Source excerpt:
>> start
However, I don't know, that's not a hard and fast rule. Sometimes you want to play with that and suddenly reveal to the player that the character that they are playing is a little bit darker or different than they thought they were. So that's quite an interesting tension actually. In the game that I write, Zombies, Run!, the player character never speaks. So you are Runner Five, you are running away from these on the zombie horde, you are collecting supplies for your village. You are also hearing about the stories of other people who are around you. For me, the critical thing in writing Runner Five is that what Runner Five does must always be reasonable. So I never want that gap to open up between the player and the character where the player is going, oh, no, you're telling me that I'm doing this thing, but I don't really feel like that's me.
Now, having said all that about leaving a gap, I think that novels also need to leave a gap for the reader. There are novels which try to tell you too much. It's really kind of aggravating when a novel tries to tell you what you should be making of this novel or what the message is. It feels a bit childish. And actually I think the best art leaves a gap for the viewer, the watcher, the audience, to take their own meaning from it.
Antony Funnell: So there are differences, obviously, in the way in which you would write for both media, but there are similarities, as you say, in good writing across them.
Naomi Alderman: So me there are absolutely similarities between all kinds of good writing. So, what is good writing? Well, you have characters who are believable. That's a very deep question, how you make a character believable. Fundamentally there's something about understanding that each of those characters is real inside themselves, they have an internality, so a real feeling character. You can think about them and you go, oh yes, I see, they have things that they want for themselves, not just to help the hero. They have things that they fear for themselves, they have secrets they are keeping for themselves. Those are very complex questions. And you have to do that as much in a game as in a movie or in a book if you want those characters to feel real.
>> end
Supplied records:
>> start
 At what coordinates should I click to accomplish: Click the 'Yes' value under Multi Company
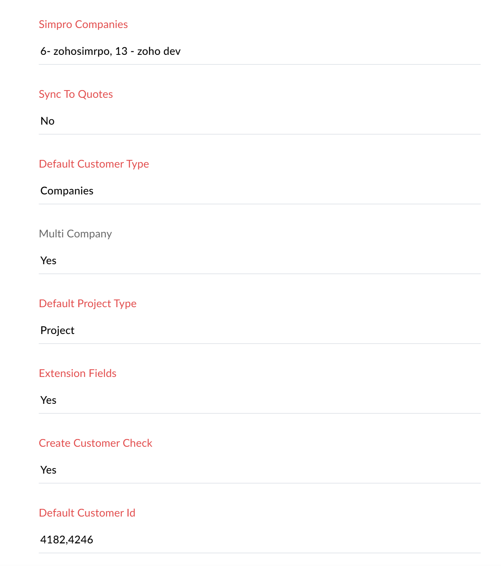coord(48,260)
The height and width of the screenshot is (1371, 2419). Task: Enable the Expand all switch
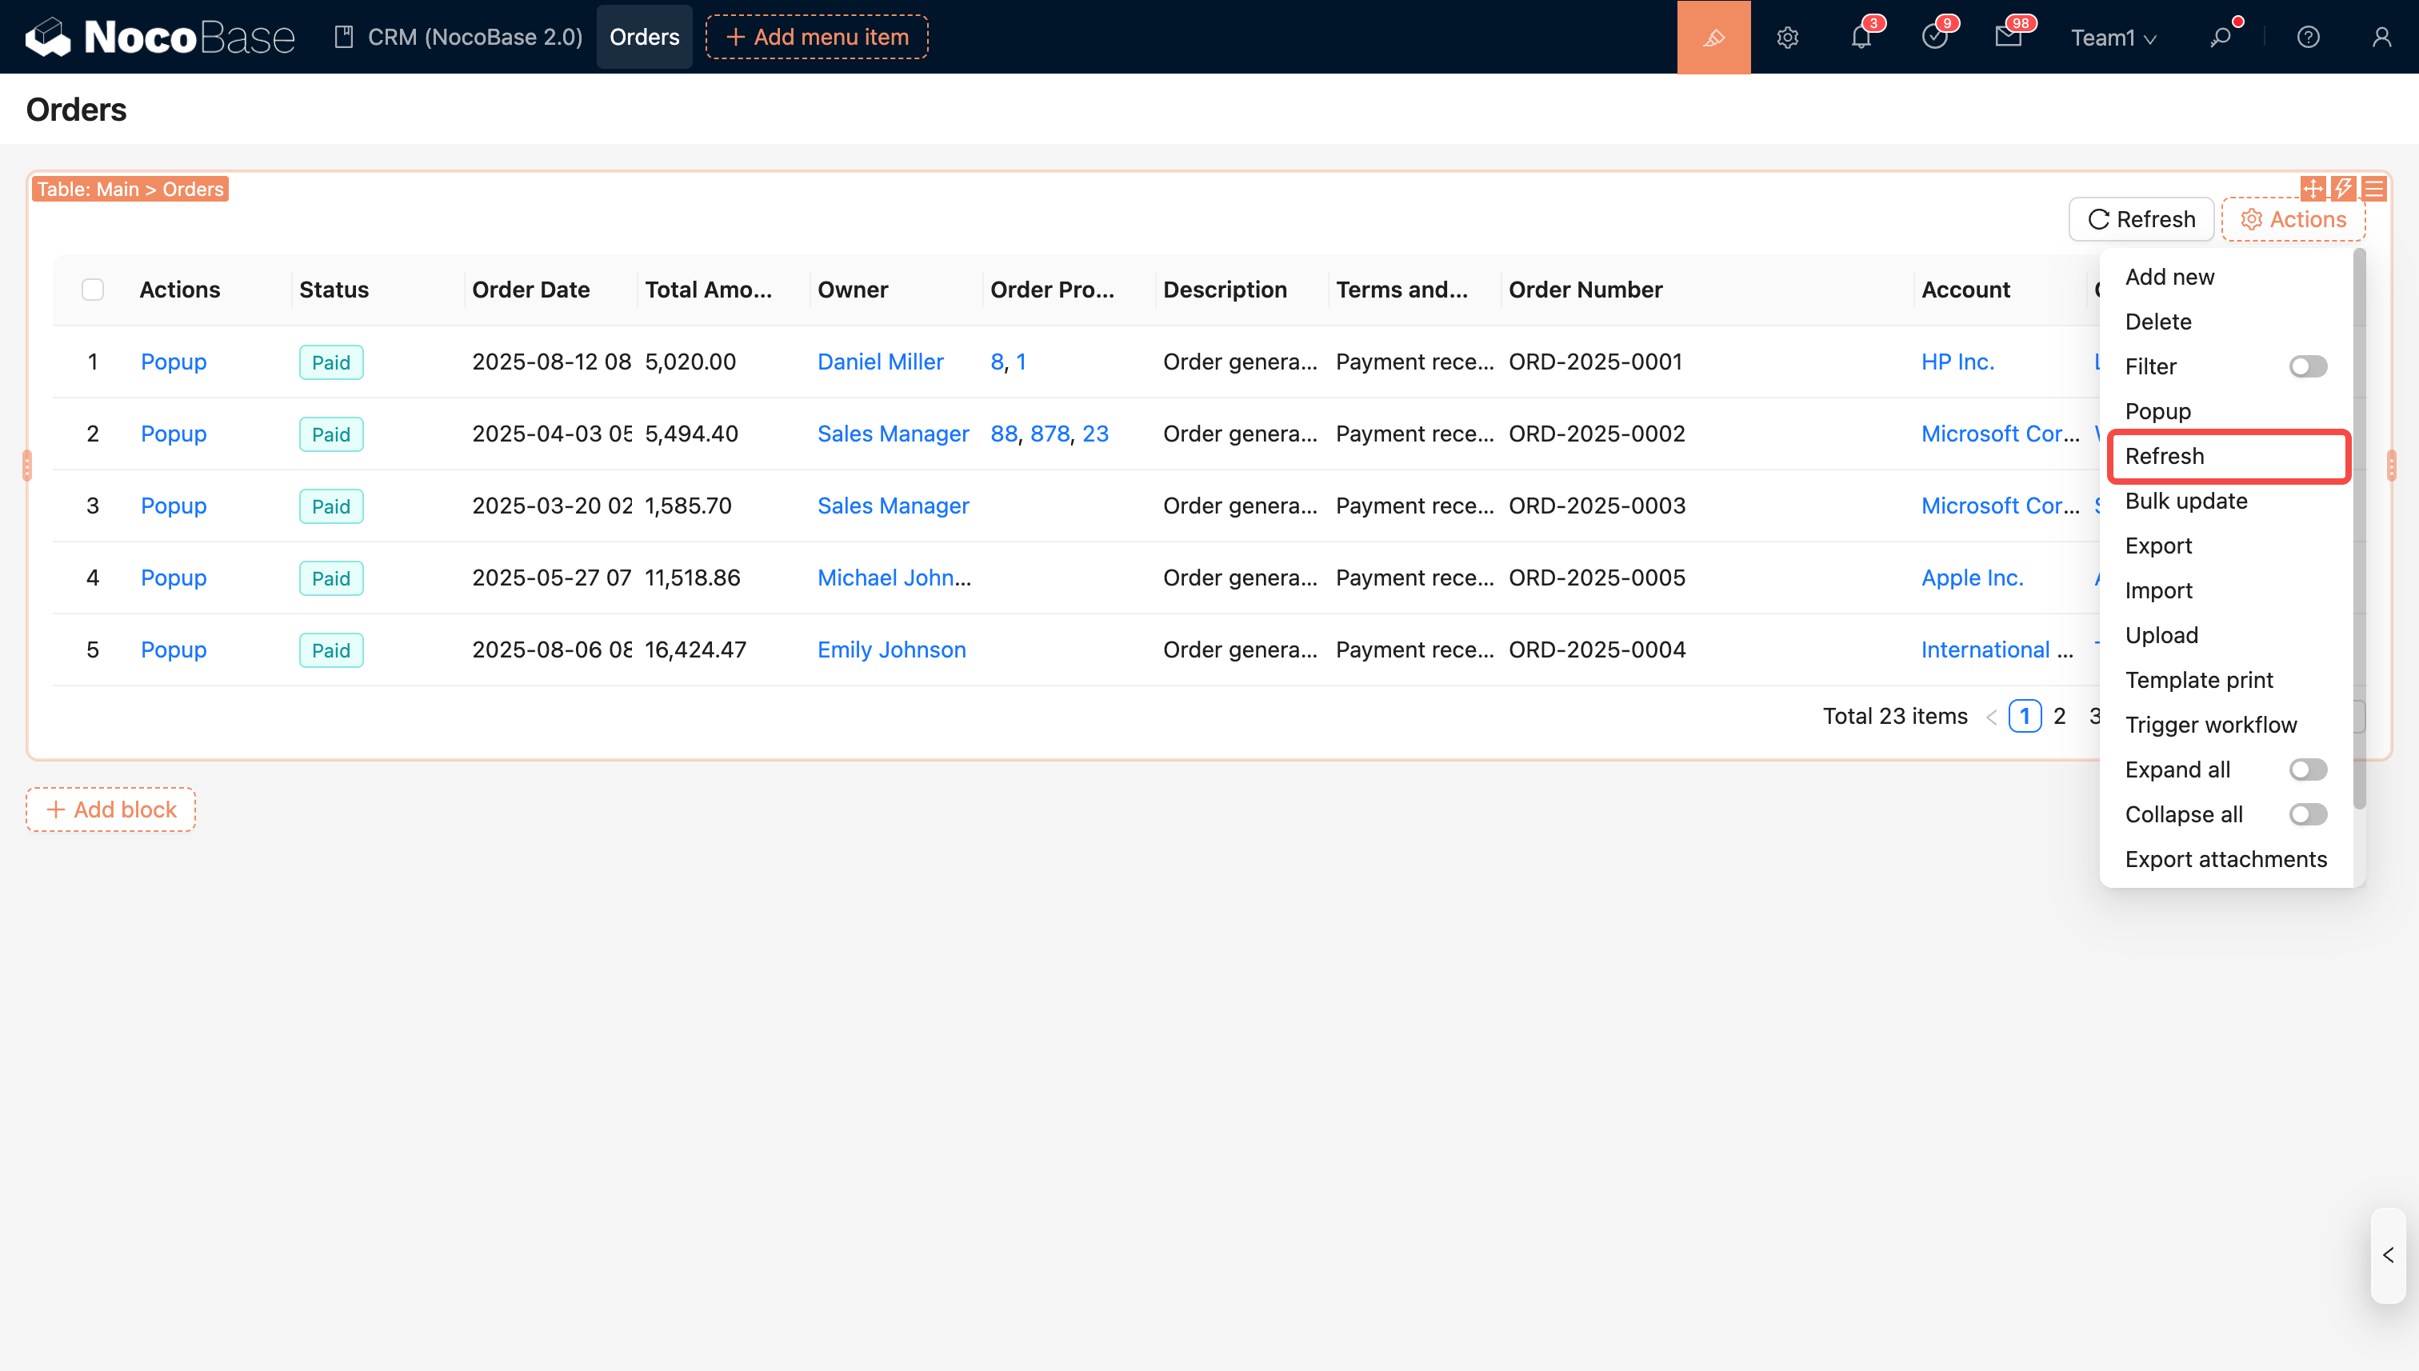(2307, 769)
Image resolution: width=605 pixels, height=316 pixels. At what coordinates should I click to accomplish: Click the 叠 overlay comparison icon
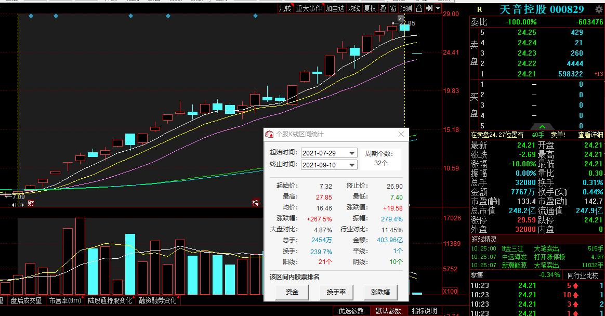point(384,8)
>> end
Stated problem: Reproduce the passage of the interview on writing for games from "Naomi Alderman: So" up to and including "to feel real.".

Reply:
Naomi Alderman: So me there are absolutely similarities between all kinds of good writing. So, what is good writing? Well, you have characters who are believable. That's a very deep question, how you make a character believable. Fundamentally there's something about understanding that each of those characters is real inside themselves, they have an internality, so a real feeling character. You can think about them and you go, oh yes, I see, they have things that they want for themselves, not just to help the hero. They have things that they fear for themselves, they have secrets they are keeping for themselves. Those are very complex questions. And you have to do that as much in a game as in a movie or in a book if you want those characters to feel real.